Por sua vez os escritórios de advocacia que atendem às empresas terão um trabalho gigantesco em refazer todos os cálculos de seus processos para efeito da contingencia a ser apresentada a seus clientes. As empresas deverão reportar à matriz no exterior ou ao seu Conselho de Administração local que os valores contingenciados foram alterados e lançar em seus balanços com longas notas explicativas que o acréscimo da provisão se deve a decisão do TST.

A decisão do TST torna clara e objetiva o que é insegurança jurídica e o que é o custo Brasil.

 é economista e diretor da Moneyus Consultoria.
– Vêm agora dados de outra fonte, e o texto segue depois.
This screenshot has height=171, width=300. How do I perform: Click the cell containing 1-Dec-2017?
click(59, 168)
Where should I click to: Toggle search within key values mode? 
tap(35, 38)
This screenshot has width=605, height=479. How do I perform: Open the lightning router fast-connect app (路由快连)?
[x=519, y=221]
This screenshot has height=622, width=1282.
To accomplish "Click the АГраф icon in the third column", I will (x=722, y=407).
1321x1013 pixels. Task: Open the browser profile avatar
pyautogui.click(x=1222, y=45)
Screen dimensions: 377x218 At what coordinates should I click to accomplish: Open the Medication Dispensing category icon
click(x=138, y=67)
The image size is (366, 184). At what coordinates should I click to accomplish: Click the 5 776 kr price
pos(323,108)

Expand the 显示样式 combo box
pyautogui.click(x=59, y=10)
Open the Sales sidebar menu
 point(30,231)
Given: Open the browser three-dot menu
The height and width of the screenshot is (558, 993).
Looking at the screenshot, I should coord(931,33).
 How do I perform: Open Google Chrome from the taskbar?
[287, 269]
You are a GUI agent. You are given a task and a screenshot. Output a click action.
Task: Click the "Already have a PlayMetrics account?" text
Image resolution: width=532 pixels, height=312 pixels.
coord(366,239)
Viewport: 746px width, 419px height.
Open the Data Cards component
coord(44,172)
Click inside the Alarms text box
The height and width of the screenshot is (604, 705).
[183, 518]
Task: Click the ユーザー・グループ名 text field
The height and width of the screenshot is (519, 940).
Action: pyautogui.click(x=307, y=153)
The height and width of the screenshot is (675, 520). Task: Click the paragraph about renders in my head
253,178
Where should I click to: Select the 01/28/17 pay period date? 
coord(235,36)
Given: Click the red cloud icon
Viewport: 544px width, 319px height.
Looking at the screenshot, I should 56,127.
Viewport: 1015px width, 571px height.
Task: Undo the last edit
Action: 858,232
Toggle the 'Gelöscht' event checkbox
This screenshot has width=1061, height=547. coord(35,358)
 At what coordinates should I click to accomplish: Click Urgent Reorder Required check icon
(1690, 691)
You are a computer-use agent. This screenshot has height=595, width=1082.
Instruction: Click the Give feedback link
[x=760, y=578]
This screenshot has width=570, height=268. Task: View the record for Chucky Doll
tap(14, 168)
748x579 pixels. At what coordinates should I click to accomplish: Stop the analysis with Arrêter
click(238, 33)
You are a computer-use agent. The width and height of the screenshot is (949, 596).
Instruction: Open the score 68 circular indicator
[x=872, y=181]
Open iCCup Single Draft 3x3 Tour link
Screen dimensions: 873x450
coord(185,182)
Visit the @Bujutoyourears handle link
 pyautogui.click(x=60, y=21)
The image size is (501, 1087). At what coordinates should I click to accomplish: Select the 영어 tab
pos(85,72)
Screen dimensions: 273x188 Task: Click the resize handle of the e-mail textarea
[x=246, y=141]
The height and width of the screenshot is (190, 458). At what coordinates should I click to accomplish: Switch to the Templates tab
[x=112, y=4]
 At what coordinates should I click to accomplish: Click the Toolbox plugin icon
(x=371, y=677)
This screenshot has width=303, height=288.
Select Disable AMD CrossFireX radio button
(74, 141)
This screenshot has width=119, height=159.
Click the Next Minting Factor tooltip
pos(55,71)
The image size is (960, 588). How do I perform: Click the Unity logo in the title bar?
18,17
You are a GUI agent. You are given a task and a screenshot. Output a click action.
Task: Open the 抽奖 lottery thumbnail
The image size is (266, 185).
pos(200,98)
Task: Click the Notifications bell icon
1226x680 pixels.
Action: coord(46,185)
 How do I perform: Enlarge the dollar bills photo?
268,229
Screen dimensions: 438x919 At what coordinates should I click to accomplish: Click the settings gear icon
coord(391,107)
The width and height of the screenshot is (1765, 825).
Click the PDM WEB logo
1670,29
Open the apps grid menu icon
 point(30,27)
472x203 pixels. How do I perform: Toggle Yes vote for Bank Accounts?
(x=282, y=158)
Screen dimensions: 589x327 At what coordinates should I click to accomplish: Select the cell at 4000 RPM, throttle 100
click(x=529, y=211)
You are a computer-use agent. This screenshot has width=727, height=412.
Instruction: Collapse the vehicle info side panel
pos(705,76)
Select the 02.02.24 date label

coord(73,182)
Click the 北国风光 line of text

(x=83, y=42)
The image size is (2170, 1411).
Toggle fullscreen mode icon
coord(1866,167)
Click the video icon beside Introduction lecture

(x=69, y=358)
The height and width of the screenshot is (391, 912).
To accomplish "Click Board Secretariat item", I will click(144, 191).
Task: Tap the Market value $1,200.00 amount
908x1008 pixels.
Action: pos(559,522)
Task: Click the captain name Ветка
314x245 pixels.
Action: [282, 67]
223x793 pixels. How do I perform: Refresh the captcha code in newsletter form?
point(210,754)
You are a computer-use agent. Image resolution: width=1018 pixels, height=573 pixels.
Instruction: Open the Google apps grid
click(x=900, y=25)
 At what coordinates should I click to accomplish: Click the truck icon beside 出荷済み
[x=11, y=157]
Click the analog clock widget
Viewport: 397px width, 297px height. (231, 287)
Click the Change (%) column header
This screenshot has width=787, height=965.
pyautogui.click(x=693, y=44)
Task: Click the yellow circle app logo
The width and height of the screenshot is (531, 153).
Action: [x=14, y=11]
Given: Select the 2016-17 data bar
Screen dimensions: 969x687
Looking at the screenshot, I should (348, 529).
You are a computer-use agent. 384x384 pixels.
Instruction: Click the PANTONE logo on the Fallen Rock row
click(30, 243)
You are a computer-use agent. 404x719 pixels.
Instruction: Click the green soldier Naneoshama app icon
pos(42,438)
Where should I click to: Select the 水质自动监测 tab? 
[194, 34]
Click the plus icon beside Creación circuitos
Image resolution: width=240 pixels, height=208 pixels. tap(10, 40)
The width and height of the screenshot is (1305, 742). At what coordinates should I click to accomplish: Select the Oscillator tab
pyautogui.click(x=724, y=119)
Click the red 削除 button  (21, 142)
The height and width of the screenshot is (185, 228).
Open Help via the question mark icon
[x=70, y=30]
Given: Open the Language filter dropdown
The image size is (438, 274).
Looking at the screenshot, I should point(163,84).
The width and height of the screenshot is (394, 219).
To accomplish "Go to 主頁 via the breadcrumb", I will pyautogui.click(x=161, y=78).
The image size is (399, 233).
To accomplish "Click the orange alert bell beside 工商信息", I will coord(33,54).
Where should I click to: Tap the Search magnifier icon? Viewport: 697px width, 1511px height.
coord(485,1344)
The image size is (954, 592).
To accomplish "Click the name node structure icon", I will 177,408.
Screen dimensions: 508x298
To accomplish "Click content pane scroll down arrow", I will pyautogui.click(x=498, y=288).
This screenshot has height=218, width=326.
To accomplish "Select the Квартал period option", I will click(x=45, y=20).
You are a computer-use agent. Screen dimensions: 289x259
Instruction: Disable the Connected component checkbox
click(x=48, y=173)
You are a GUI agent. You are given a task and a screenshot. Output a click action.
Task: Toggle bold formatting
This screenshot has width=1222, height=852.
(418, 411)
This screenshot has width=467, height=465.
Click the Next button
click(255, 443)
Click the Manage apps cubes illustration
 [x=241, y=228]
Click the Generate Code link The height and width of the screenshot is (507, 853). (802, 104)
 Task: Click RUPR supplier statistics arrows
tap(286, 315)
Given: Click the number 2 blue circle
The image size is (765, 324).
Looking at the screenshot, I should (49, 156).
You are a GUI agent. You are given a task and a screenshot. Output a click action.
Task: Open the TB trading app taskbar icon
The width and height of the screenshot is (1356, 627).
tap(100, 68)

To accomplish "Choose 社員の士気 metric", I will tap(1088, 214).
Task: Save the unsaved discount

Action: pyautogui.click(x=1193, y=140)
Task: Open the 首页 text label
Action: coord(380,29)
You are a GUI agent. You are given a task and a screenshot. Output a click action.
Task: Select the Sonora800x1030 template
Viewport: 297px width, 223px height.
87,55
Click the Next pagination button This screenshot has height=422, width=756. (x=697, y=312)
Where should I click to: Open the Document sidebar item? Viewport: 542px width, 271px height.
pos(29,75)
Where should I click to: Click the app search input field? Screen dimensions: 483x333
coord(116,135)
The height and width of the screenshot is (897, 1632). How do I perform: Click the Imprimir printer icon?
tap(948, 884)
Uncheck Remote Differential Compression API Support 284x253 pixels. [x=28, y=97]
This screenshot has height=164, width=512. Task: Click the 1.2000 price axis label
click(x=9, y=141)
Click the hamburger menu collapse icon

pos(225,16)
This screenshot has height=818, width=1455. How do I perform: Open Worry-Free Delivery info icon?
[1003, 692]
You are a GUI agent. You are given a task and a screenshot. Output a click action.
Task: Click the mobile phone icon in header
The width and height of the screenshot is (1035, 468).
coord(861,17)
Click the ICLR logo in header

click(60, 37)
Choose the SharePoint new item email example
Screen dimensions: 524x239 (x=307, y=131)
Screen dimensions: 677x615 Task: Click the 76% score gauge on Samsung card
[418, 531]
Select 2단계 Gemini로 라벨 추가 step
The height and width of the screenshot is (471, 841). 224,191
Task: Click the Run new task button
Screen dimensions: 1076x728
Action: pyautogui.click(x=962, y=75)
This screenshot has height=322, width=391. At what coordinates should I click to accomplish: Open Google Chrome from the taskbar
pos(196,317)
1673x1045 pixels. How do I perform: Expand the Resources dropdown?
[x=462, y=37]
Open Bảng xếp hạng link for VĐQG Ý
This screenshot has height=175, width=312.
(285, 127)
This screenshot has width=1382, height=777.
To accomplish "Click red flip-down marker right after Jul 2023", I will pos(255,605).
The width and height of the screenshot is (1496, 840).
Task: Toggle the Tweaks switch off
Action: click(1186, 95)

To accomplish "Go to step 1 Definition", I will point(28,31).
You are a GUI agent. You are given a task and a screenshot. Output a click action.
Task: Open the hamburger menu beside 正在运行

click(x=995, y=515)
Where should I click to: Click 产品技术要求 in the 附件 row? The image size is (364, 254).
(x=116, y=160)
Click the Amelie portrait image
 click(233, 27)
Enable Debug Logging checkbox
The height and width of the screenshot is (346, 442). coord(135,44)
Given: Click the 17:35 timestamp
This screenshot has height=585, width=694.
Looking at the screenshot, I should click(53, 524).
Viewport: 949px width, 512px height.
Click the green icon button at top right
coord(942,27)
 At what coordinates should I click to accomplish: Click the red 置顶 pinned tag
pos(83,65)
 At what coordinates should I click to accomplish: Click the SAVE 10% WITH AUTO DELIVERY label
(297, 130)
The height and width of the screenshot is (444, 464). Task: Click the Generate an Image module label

Revista Consultor Jurídico, 26 de agosto de 2015, 7h30

Comentários de leitores

8 comentários

Agradeço aos comentarios

Carlos A Dariani (Consultor)

Agradeço a todos que comentaram meu artigo, a participação é importante. Identifiquei que alguns se enganaram com o modelo matemático e eu entendo, porque é realmente um pouco complicado. Outros se concentraram na tecnalidades do STF X TST (e tecnicamente eles tem razão). No entanto o principal é que uma corte superior alterou a regra, sem que regra tivesse sido alterada, ela simplesmente interpretou e isso irá gerar dezenas de bilhões de reais de passivo para as empresas.

Equívoco

Paulo Bouhid (Engenheiro)

No exemplo dado, o articulista exemplifica com uma dívida bruta, e a partir daí, generaliza. Ele se equivoca ao esquecer que o total da dívida é o somatório do Principal com os Juros moratórios... e que os juros moratórios só incidem sobre o Principal. Um exemplo real: uma dívida trabalhista de R$3.525,00 homologada em junho de 2003 e não paga, corrigida pela TR+1%a.m. para dezembro/2010 chegou a R$5.300,00. Ou seja, uma "atualização" (???) média mensal de 0,45%!!!!!!!!!! Uma aplicação na caderneta de poupança rende mais do que isso.
Bem-vindo, IPCA-E, ainda que a partir de julho/2009...

Importantes considerações

Ricardo Calcini (Professor)

Parabenizo o Economista, Carlos Dariane, pelo artigo.
Porém, s.m.j, ressalto que a decisão do TST em nada alterou a taxa de juros, que continua a mesma a ser aplicada à Justiça do Trabalho, no importe de 1% ao mês (não capitalizados), incidentes desde a distribuição do processo, conforme preconiza o art. 883 da CLT.
Ainda, a questão volta-se à discussão sobre correção monetária pela TR, índice este que, inclusive, já foi afastado pelo próprio STF em precatórios.
De resto, não há como se sustentar que houve uma maior no volume dos processos, em especial aqueles que se encontram em fase de cumprimento de sentença. De se destacar a modulação dos efeitos da decisão Plenária do TST, com respeito, inclusive, sobre os pagamentos já feitos.
Por fim, concordo com o Economista que os créditos trabalhistas terão uma maior valorização. Mas isso, encerra-se, em nada se confunde com insegurança jurídica ou com a rápida solução dos processos, servindo referido parâmetro, a propósito, como incentivo à rápida quitação do crédito exequendo.